Trecho do texto =
· · ·
Estou sozinha em casa, em silêncio.

Bom, não totalmente em silêncio. O fato de digitar, as teclas, o ventilador do computador, tudo isso são barulhos meus. Somados a eles vêm outros tantos barulhos da vizinhança. Há um fim de festa, gente rindo. O vizinho da frente vê televisão no quarto. Do outro lado da rua um casal conversa, animado, na janela. Um carro passa. Depois não passa. Depois passa outro. Então há todos esses barulhos preenchendo o vazio da solidão.
Gosto do barulho do teclado. Me faz uma companhia insubstituível. Não é sempre que ele se impõe sobre o resto. E aqueles barulhos, e as músicas, e os gestos solitários de personagens sem solução me fazem companhia noite à dentro, quase toda noite. 
(O celular agora toca e interrompe. Falo. Desligo.)

Esses personagens com os quais convivo. Tenho pensado muito neles. Sozinhos, solitários, sofridos. Tenho pena dessa solidão que eles vivem. Solidão que é um espelho da solidão de quem escreve, ou do medo da solidão de quem escreve aqueles personagens. Conheço esse medo de vê-lo nas pessoas. As pessoas não gostam de se sentir solitárias, elas procuram companhia, elas procuram outras pessoas, a Tv, o telefone, ouvir música. Eu não. Eu gosto de ficar sozinha, em silêncio. A cidade me transtorna um pouco com todos os seus barulhos. É difícil parar de prestar atenção no mundo quando há gente, visível ou ouvível, em todas as direções. Amo a solidão. Amo estar sozinho em casa. Troco fácil a noitada, os amigos, a farra, pela noite “all by my self” em frente ao computador, junto do livro ou olhando para a parede.
 
Gosto de repensar minha vida o tempo todo. Gosto de imaginar a possibilidade de voltar no tempo e mudar umas coisas. Repenso meus momentos de desespero, repenso e imagino-me saindo daquilo. Não sei se há aí uma ingenuidade, ou uma tirania. Certamente há a esperança de que não me deixe cair na mesma armadilha.
· · ·
Dados fornecidos =
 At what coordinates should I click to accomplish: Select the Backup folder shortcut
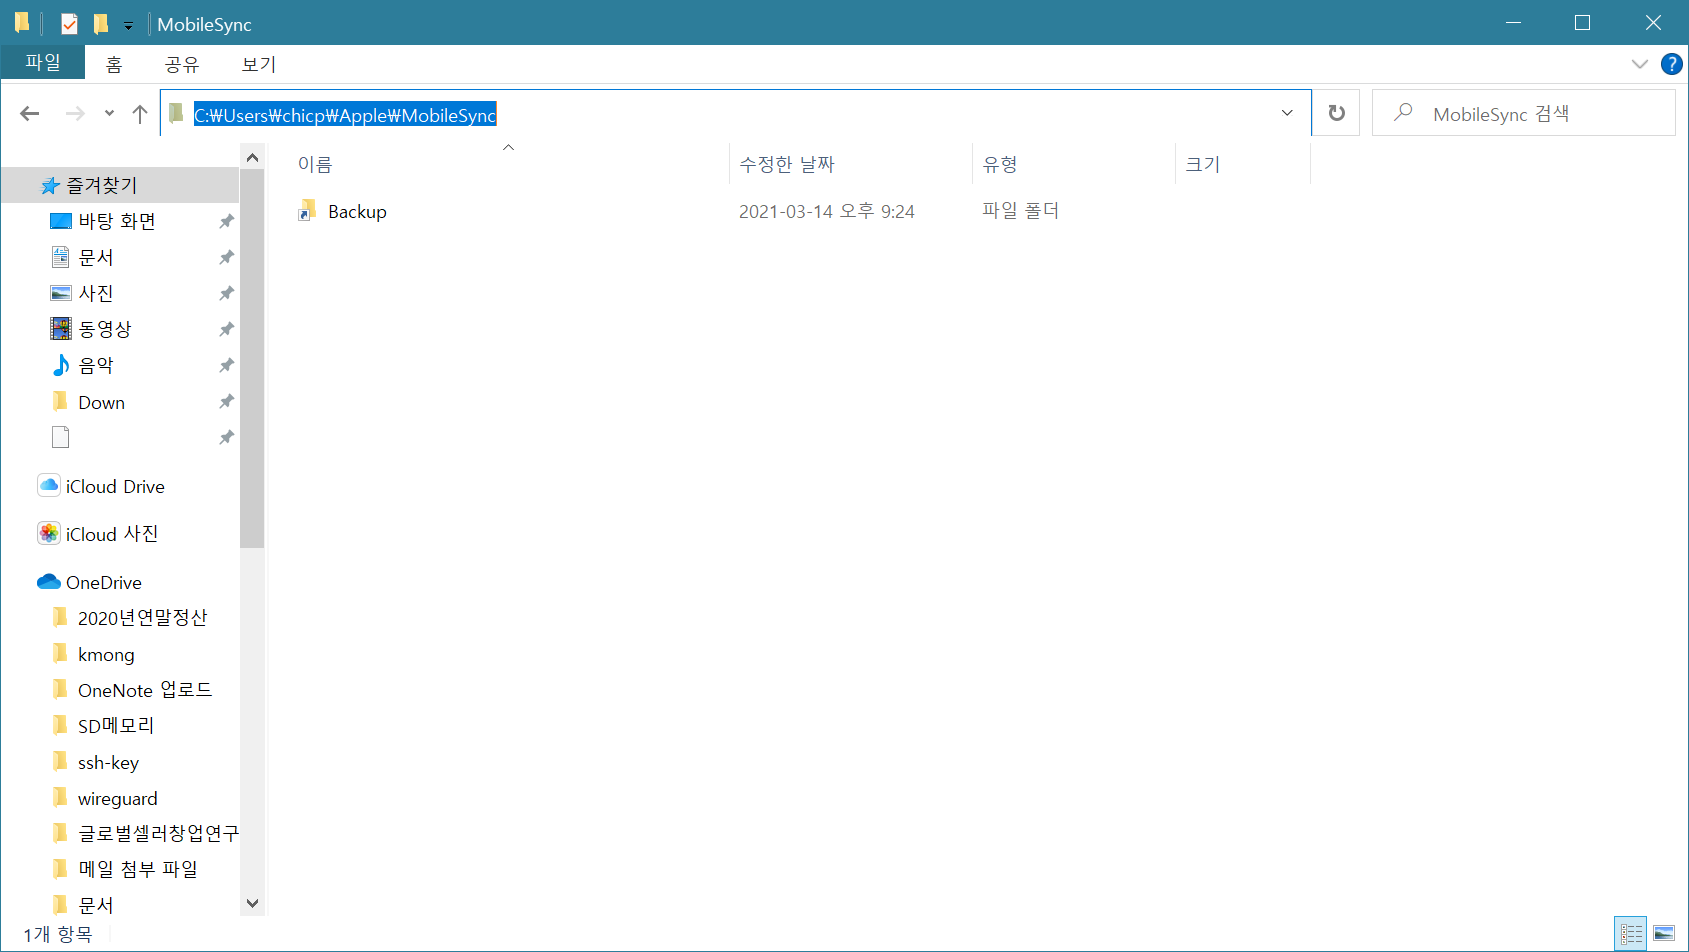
· · ·
Enunciado A = Edite o texto sobre a solidão: reescreva o trecho começando em "(O celular agora" e terminando em "para a parede.", trocando "celular" por "telefone".
Enunciado B =
Responda com base no texto sobre a solidão:
(i) Em que cômodo o vizinho da frente vê televisão?
(ii) Que aparelho toca e interrompe a escrita?
(iii) O que quem escreve troca facilmente pela noite "all by my self" em frente ao computador?
Enunciado C = Dê continuidade ao texto sobre a solidão a partir do ponto em que ele termina.
Não é preciso consultar o material para resolver as atividades.

Resultado do exercício A =
(O telefone agora toca e interrompe. Falo. Desligo.)

Esses personagens com os quais convivo. Tenho pensado muito neles. Sozinhos, solitários, sofridos. Tenho pena dessa solidão que eles vivem. Solidão que é um espelho da solidão de quem escreve, ou do medo da solidão de quem escreve aqueles personagens. Conheço esse medo de vê-lo nas pessoas. As pessoas não gostam de se sentir solitárias, elas procuram companhia, elas procuram outras pessoas, a Tv, o telefone, ouvir música. Eu não. Eu gosto de ficar sozinha, em silêncio. A cidade me transtorna um pouco com todos os seus barulhos. É difícil parar de prestar atenção no mundo quando há gente, visível ou ouvível, em todas as direções. Amo a solidão. Amo estar sozinho em casa. Troco fácil a noitada, os amigos, a farra, pela noite “all by my self” em frente ao computador, junto do livro ou olhando para a parede.

Resultado do exercício B =
(i) No quarto.
(ii) O celular.
(iii) A noitada, os amigos e a farra.

Resultado do exercício C =
Gosto também de sentir raiva. É bom sentir raiva quando se está sozinho. Às vezes acontecem coisas que me dão verdadeiro ódio, mas eu prefiro adiar o ódio para a solidão. Prefiro gritar com as paredes e fantasiar vinganças. De preferência vinganças a serem concretizadas.

Eu gosto da solidão para planejar coisas más. Eu gosto da solidão para me atormentar com coisas ruins. Eu gosto da solidão também para imaginar um futuro bem bacana. Às vezes megalomaniacamente bacana. Tipo mega sena, iate, mansão. Tipo uma festa bacanérrima de aniversário. Tipo torturar e matar uns políticos filhos da puta. Tipo ter filhos e netos.
Tipo rever um amigo que tem tempo. Eu gosto de ficar sozinha também para não pensar em nada. Perder meu tempo cutucando uma espinha, cortando unha do pé, fazendo bagunça.

Não gosto de desperdiçar qualquer oportunidade. Por isso não dói conviver com os barulhos da minha vida. Não dói porque eles não me tocam. Na verdade, por mais que eu os veja e os construa também, eu não os compreendo. O desespero da monotonia não me atinge. O desespero de não ter com quem também não me atinge. Me atingem as pessoas, isso sim. Mas a solidão é como uma casa, um refúgio, um lugar sempre possível. Sempre viável. E sempre propício a me levar de volta ao mundo dos outros. Afinal, a solidão feliz de uma pessoa sempre atrai uma multidão de gente.